Taco Hemingway stroni od wywiadów i bycia w przestrzeni publicznej, dlatego o jego poglądach z reguły dowiadywaliśmy się z piosenek. Jego obawy o Polskę zostały opisane chociażby w kawałku "Kabriolety" z ostatniej płyty "Pocztówka z Warszawy, lato '19".
Bedoes, Kizo, Białas, Szpaku i inni. Włącz stację Hip-Hop Freszzz w Open FM!
"W kraju, w którym ludzie nienawidzą swoich rodaków
"Pomoc dla niepełnosprawnych, kurwa, z moich podatków?
Nie ma szans!"
Ciągle martwię się o młodych Polaków
Jedyny pomysł to się zabić lub spierdolić na zachód
Chociaż w sumie nie, bo się bardzo boisz arabów
Boisz pedałów, boisz wrogów oraz swoich sąsiadów
Na szyi szubienice obok coraz droższych krawatów
Jedyny sposób to się napić, zdrowie moich kamratów"
Teraz Taco Hemingway wspólnie z Bartoszem Bielenią i Krzysztofem Gonciarzem dołączyli do akcji olsnienie.eu, w ramach której opowiadają o swojej wymarzonej Polsce.

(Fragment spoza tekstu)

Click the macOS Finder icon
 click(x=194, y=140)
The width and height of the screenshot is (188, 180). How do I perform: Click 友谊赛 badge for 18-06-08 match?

– Moja wyśniona Polska jest krajem ludzi robiących swoje. Ludzi zbyt zajętych żeby zaglądać innym do sypialni, do portfela, do modlitewnika. W której jak zaglądasz drugiej osobie do garnka, to tylko żeby się upewnić, że ta osoba ma co jeść. Wiesz, bo niemowlęta przychodzą na świat z całą paletą emocji – niektóre drą się wniebogłosy, niektóre łkają cichutko, niektóre w ogóle milczą, jakby analizowały tę przedziwną sytuację, która je spotkała, niektóre się śmieją, jakby rozumiały. Ale żadne z nich nie przychodzi na świat nienawidząc. I w mojej wyśnionej Polsce nikt ich tej nienawiści po prostu nie nauczy. Moja wyśniona Polska nie istnieje. Jeszcze – powiedział Taco Hemingway.